1 out of 88 children in the USA are diagnosed with autism, and 1 out of 54 boys are diagnosed with autism. Reading these numbers what do you feel, what is going through your mind? These numbers are scary, and we still don’t have the answer. I do not have any statistics in any other countries, but trust me, this is not just the USA problem, this is a global concern.
We can not follow the ostrich politics anymore, when you put your head in a sand and say “out of sight out of mind”, this is a real problem for all of us, and we have to take care of it not just in our countries, but worldwide. We need to push our governments to spend more time and resources to find the cause, and eliminate that source to get our kids back. These children are supposed to be our future, and If you ask me right now,I see the future a bit gloomy at this point not just for me, but for the entire world.
I have to agree with some who says that diagnosis got much better over the years, and that certainly contribute toward the increased numbers, but that is not entirely the case. Even if we contribute 50 % of the increase to a better diagnosis, we still have the other half to wonder about what could that be.
I did not see so many kids who have so much difficulties, and problems going around when I was growing up, or in my young adult years. These numbers had jumped significantly, and very noticeably. There are many places I’ve been, and I can point out autistic children more frequently than I like to.

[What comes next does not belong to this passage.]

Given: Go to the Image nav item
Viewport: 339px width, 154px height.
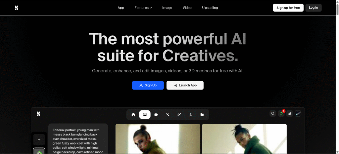Looking at the screenshot, I should point(167,8).
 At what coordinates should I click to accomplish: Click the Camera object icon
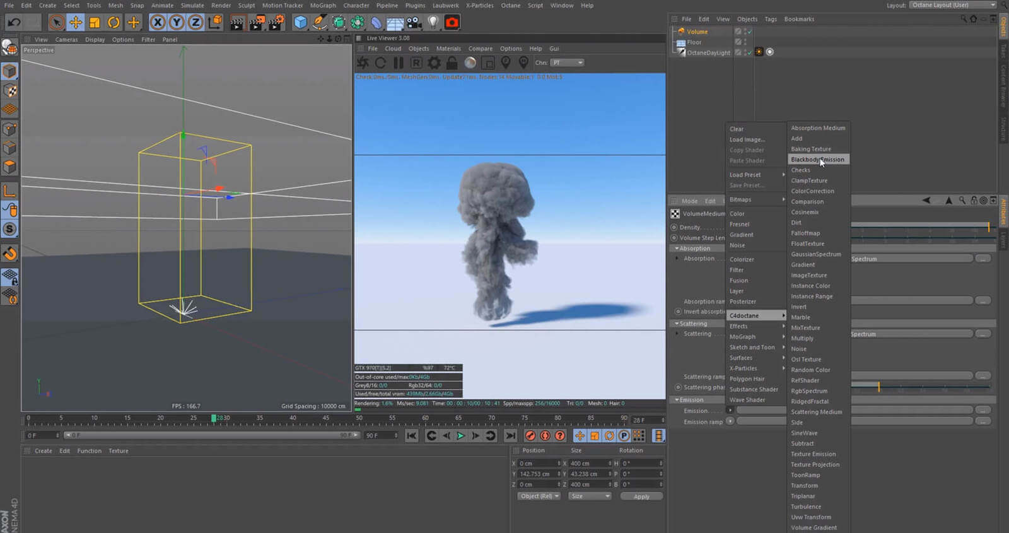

These numbers are alarming not just because we do not have appropriate facilities for these individuals, but we must think about their parents/caretakers as well. Being parent of an autistic child is a 24/7 job. It is not easy to find a doctor who is always on a same page as you are.( I was fortunate to have Dr. Munoz at Kidswille Pediatric. She is a most amazing person I have ever met.) Also, a parent wants to provide the right environment for the child to learn and advance. That cost money, lots of money, and honestly not many public schools can provide adequate learning experiences for these kids. So the next best solution is private school.
Also, public schools have some policies that many of their workers can abuse. I am talking about restraint and seclusion. Even kindergarten and preschool aged children being tied to a chair, or put in windowless rooms as a consequence of their behavioral. Many public school special education teachers do not have autism training, which would help them to understand and teach ASD kids better.

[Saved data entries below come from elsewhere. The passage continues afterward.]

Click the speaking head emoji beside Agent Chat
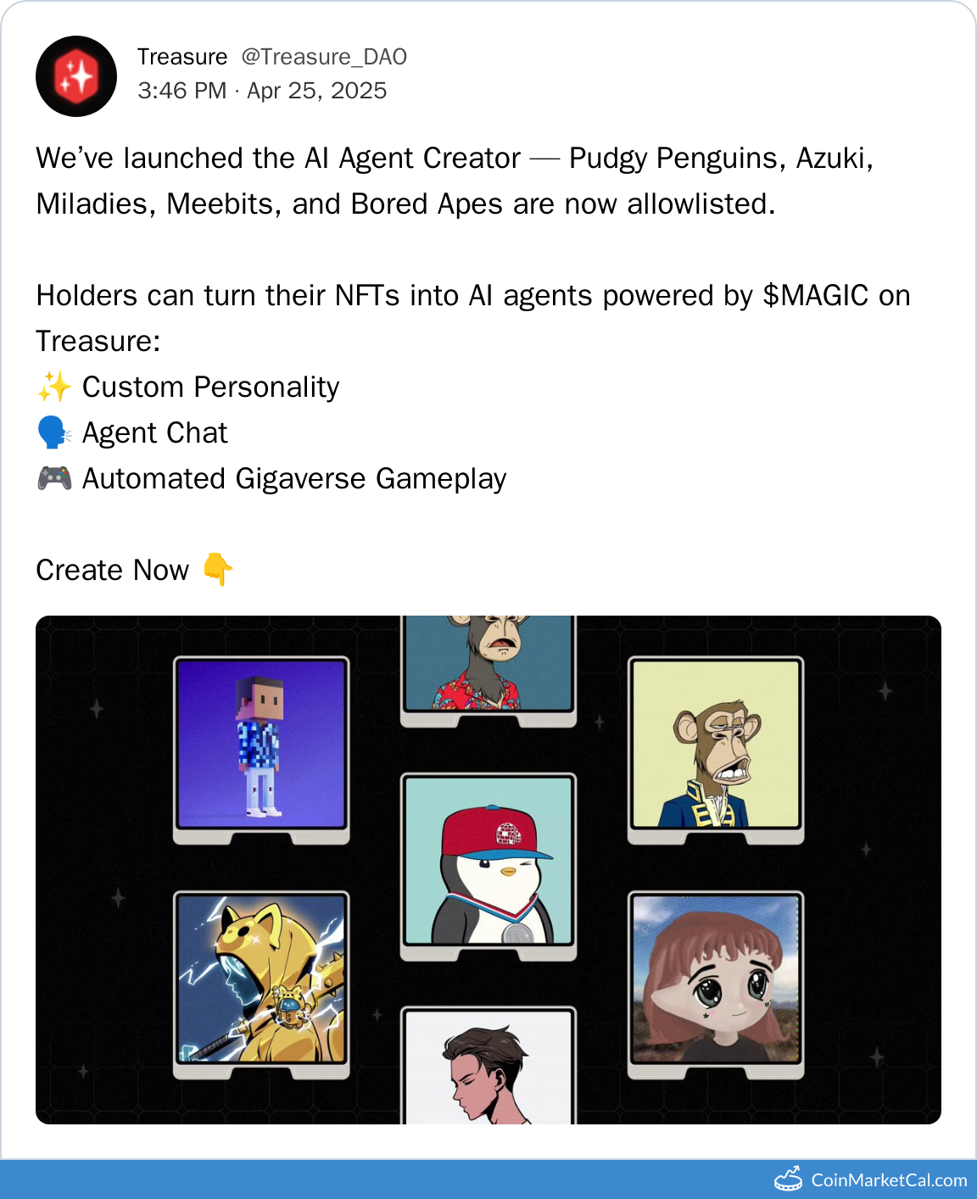 (x=54, y=432)
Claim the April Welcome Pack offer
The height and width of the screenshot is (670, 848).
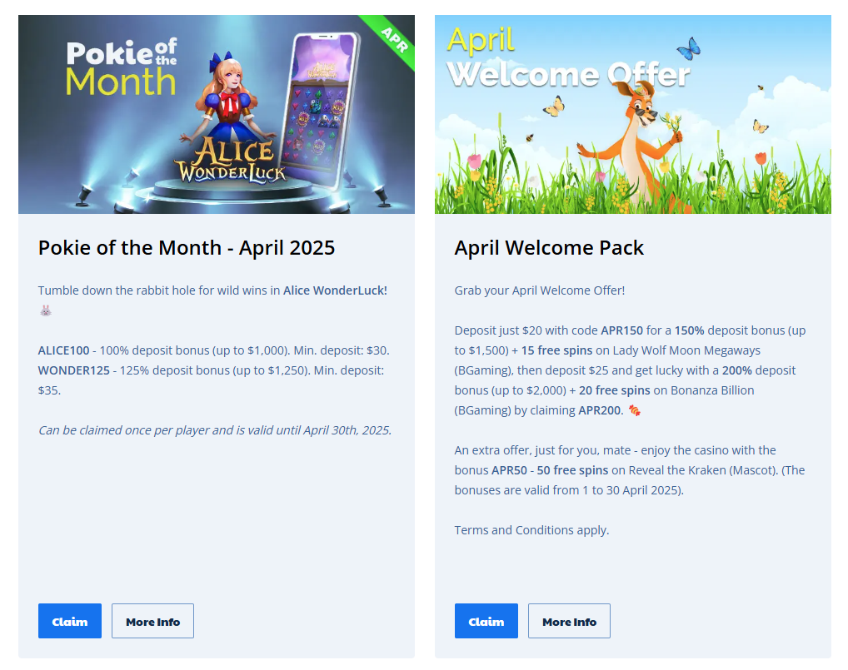point(486,621)
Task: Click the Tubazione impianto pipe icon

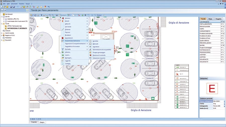Action: 90,58
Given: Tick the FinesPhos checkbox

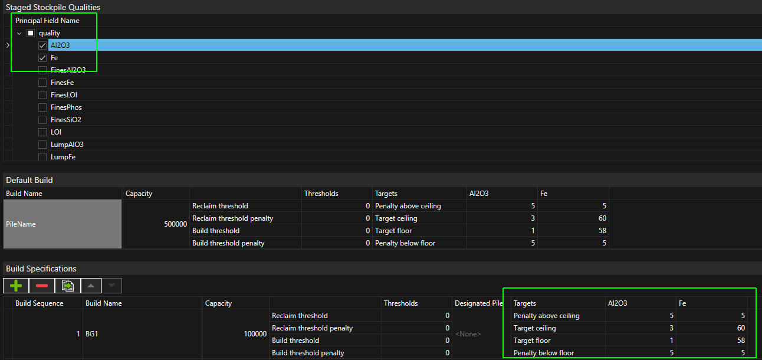Looking at the screenshot, I should point(42,107).
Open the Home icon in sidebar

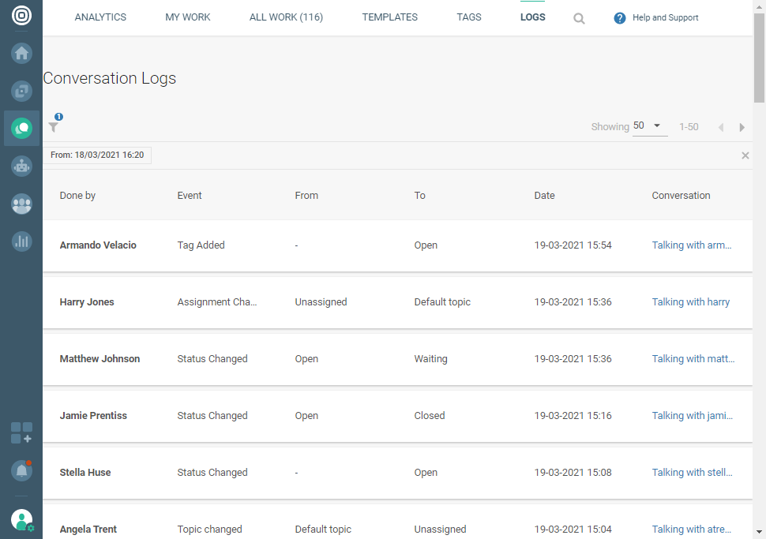(21, 54)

Getting therapy for your child can be challenging too. Find a facility that work with your schedule, therapist who is working toward the same goal as you the parent. Again, I was lucky to have the Therapy Place working with Amin.This place was not just an ordinary facility where Amin can get therapy, that was a source of resources, love and lots of advances for my son and me.
Private schools can be very expensive, even if Insurance pays for ABA it may not cover all the tuition. Again I was fortunate to have Intervention Unlimited working with Amin with their great teachers, and compassionate care.
Resp care is available sometimes, but not as often as the caretaker might need it. I never had resp care with Amin. Many families break apart under the heavy responsibilities, and that leaves one parent/caretaker taking the heavier load most of the time.
When one reads statistics like this by CDC, they need to see beyond the numbers. We all need to look at all aspects of taking care of an autistic child to make them more self-sufficient as possible. We need to see that they get the best care from the very early age, so they may have the best possible outcome. As of now, April 2012, we have very little established for the present and the future for these kids and their parents.
This statistic came out in a right time, it is autism awareness month. Everyone is writing about it, contemplating the cause, and the future. I hope in my heart, that the constant reminders in this month and months to come, will make the Governments take some serious steps toward some sort of resolution in this pressing matter.
Action needs to be taken immediately, you might not be affected by autism in any ways, but looking at these numbers you will be sooner than later, in some forms. So I ask you all out there to please contact your local governmental agencies and demand immediate steps to be taken for present and future plans, and resolutions.